> [WHAT YOU NEED TO DO] It would help if you retyped the data exactly, leaving out the pictures.

*** GIVEN RECORDS ***

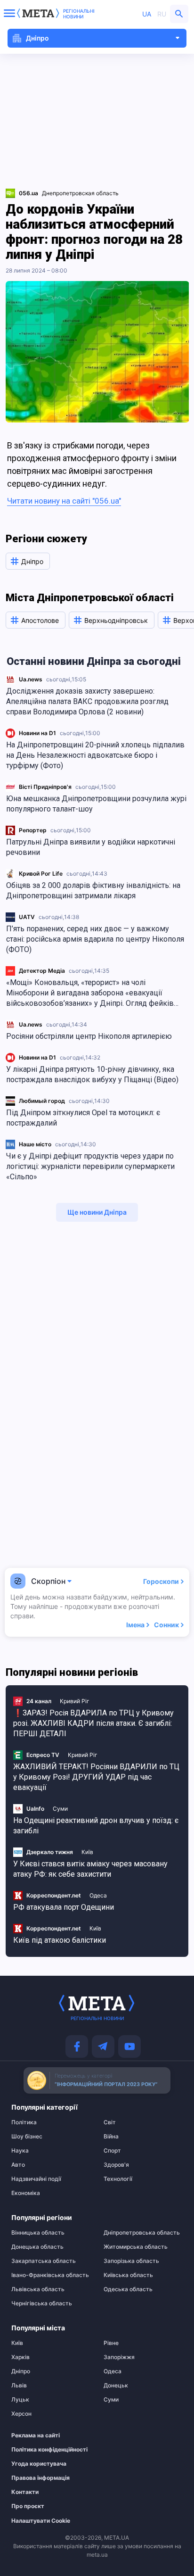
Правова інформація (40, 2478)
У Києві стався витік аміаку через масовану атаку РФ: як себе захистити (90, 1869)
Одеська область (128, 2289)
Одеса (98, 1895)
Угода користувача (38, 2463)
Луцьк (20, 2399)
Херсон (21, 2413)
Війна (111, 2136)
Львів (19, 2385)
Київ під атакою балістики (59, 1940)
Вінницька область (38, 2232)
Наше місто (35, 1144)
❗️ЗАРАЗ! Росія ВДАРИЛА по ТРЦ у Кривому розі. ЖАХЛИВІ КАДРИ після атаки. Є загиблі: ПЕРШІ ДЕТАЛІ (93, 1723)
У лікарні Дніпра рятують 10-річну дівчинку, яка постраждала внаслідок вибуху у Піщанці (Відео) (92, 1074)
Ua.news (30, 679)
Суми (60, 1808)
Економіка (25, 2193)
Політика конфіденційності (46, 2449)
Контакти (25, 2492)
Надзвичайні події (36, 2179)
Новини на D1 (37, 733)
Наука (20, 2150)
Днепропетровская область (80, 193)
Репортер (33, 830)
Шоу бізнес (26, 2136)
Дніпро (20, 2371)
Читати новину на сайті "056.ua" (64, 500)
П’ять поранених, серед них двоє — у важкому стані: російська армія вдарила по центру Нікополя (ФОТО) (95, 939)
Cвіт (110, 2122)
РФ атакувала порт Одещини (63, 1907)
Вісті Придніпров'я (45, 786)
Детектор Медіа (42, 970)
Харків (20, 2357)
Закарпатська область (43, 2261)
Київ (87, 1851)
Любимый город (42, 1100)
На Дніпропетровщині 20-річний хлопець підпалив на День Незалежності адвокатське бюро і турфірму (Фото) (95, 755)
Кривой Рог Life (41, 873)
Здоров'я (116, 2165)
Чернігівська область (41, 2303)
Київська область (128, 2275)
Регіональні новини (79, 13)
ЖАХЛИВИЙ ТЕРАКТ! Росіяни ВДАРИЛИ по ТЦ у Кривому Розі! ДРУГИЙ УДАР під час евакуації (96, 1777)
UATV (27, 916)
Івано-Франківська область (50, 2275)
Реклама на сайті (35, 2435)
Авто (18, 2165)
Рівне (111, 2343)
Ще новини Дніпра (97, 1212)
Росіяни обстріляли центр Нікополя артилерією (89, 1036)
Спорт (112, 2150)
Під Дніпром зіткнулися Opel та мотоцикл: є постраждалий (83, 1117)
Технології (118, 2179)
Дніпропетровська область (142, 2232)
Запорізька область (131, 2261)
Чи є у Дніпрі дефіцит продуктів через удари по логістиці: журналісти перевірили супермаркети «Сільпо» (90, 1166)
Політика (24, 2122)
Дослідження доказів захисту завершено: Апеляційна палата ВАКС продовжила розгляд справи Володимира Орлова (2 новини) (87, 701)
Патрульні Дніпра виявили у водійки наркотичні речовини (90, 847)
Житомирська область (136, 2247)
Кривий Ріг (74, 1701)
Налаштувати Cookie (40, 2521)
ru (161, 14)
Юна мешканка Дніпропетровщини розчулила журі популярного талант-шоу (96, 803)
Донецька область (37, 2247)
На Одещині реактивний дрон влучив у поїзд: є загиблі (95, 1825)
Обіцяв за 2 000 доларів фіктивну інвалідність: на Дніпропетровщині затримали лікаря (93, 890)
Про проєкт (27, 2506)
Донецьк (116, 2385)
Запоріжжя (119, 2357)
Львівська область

*** End of GIVEN RECORDS ***

> [TASK SOLUTION]
Правова інформація (40, 2478)
У Києві стався витік аміаку через масовану атаку РФ: як себе захистити (90, 1869)
Одеська область (128, 2289)
Одеса (98, 1895)
Угода користувача (38, 2463)
Луцьк (20, 2399)
Херсон (21, 2413)
Війна (111, 2136)
Львів (19, 2385)
Київ під атакою балістики (59, 1940)
Вінницька область (38, 2232)
Наше місто (35, 1144)
❗️ЗАРАЗ! Росія ВДАРИЛА по ТРЦ у Кривому розі. ЖАХЛИВІ КАДРИ після атаки. Є загиблі: ПЕРШІ ДЕТАЛІ (93, 1723)
У лікарні Дніпра рятують 10-річну дівчинку, яка постраждала внаслідок вибуху у Піщанці (Відео) (92, 1074)
Ua.news (30, 679)
Суми (60, 1808)
Економіка (25, 2193)
Політика конфіденційності (46, 2449)
Контакти (25, 2492)
Надзвичайні події (36, 2179)
Новини на D1 (37, 733)
Наука (20, 2150)
Днепропетровская область (80, 193)
Репортер (33, 830)
Шоу бізнес (26, 2136)
Дніпро (20, 2371)
Читати новину на сайті "056.ua" (64, 500)
П’ять поранених, серед них двоє — у важкому стані: російська армія вдарила по центру Нікополя (ФОТО) (95, 939)
Cвіт (110, 2122)
РФ атакувала порт Одещини (63, 1907)
Вісті Придніпров'я (45, 786)
Детектор Медіа (42, 970)
Харків (20, 2357)
Закарпатська область (43, 2261)
Київ (87, 1851)
Любимый город (42, 1100)
На Дніпропетровщині 20-річний хлопець підпалив на День Незалежності адвокатське бюро і турфірму (Фото) (95, 755)
Кривой Рог Life (41, 873)
Здоров'я (116, 2165)
Чернігівська область (41, 2303)
Київська область (128, 2275)
Регіональні новини (79, 13)
ЖАХЛИВИЙ ТЕРАКТ! Росіяни ВДАРИЛИ по ТЦ у Кривому Розі! ДРУГИЙ УДАР під час евакуації (96, 1777)
UATV (27, 916)
Івано-Франківська область (50, 2275)
Реклама на сайті (35, 2435)
Авто (18, 2165)
Рівне (111, 2343)
Ще новини Дніпра (97, 1212)
Росіяни обстріляли центр Нікополя артилерією (89, 1036)
Спорт (112, 2150)
Під Дніпром зіткнулися Opel та мотоцикл: є постраждалий (83, 1117)
Технології (118, 2179)
Дніпропетровська область (142, 2232)
Запорізька область (131, 2261)
Чи є у Дніпрі дефіцит продуктів через удари по логістиці: журналісти перевірили супермаркети «Сільпо» (90, 1166)
Політика (24, 2122)
Дослідження доказів захисту завершено: Апеляційна палата ВАКС продовжила розгляд справи Володимира Орлова (2 новини) (87, 701)
Патрульні Дніпра виявили у водійки наркотичні речовини (90, 847)
Житомирська область (136, 2247)
Кривий Ріг (74, 1701)
Налаштувати Cookie (40, 2521)
ru (161, 14)
Юна мешканка Дніпропетровщини розчулила журі популярного талант-шоу (96, 803)
Донецька область (37, 2247)
На Одещині реактивний дрон влучив у поїзд: є загиблі (95, 1825)
Обіцяв за 2 000 доларів фіктивну інвалідність: на Дніпропетровщині затримали лікаря (93, 890)
Про проєкт (27, 2506)
Донецьк (116, 2385)
Запоріжжя (119, 2357)
Львівська область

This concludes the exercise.